Fossils
The left lower jaw of Yunnanadapis folivorus, one of six new fossil primate species found in southern China, is pictured in this undated handout photo. Reuters/Xijun Ni/Chinese Academy of Sciences

Scientists have unearthed a treasure trove of six mysterious primate fossils that are proving to be pivotal in providing answers to evolution of primates and humans.
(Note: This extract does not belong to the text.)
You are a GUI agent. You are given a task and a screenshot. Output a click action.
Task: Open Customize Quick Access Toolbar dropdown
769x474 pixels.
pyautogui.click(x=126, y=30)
These previously unknown extinct primate species inhabited the trees of Southern China 34 million years ago.

According to the study, as primates are too sensitive to climate change, they could not withstand the drastic cooling that made Asia inhabitable during that time. Soon they died.

“At the Eocene-Oligocene boundary, because of the rearrangement of Earth's major tectonic plates, you had a rapid drop in temperature and humidity. Primates like it warm and wet, so they faced hard times around the world -- to the extent that they went extinct in North America and Europe. Of course, primates somehow survived in Africa and Southern Asia, because we're still around to talk about it,” co-author of the study K. Christopher Beard, senior curator at the University of Kansas' Biodiversity Institute, said in a press release.

As anthropoid primates, from whom monkeys, apes and humans came, first appeared in Asia, it is important to understand their fate on the continent to find out more about human evolution. At some point in the Eocene, Asian anthropoids migrated to Africa and started diversifying. This is where “the geographic focal point of anthropoid evolution” shifted from Asia to Africa.

It has always baffled scientists as to why humans evolved only from Africa and not elsewhere. Now, they have an answer. It was the ancient climate change that killed off all primates from the world, except Africa.

Thus, it is highly interesting to see that climate change even affected early primates from where Homo sapiens evolved. However, it was just the opposite of modern day’s global warming. During the Eocene-Oligocene period, earth was already warm. But it started cooling down to such extent that it rendered most parts inhospitable.

The fossil discovery was headed by Paleoanthropology Institute in Beijing and the Chinese Academy of Science's Vertebrate Paleontology. Four of the six fossils discovered are very similar to Madagascar's lemurs, one more of a monkey-like primate and the last one similar to nocturnal insect and lizard-eating tarsiers of the Philippines and Indonesia.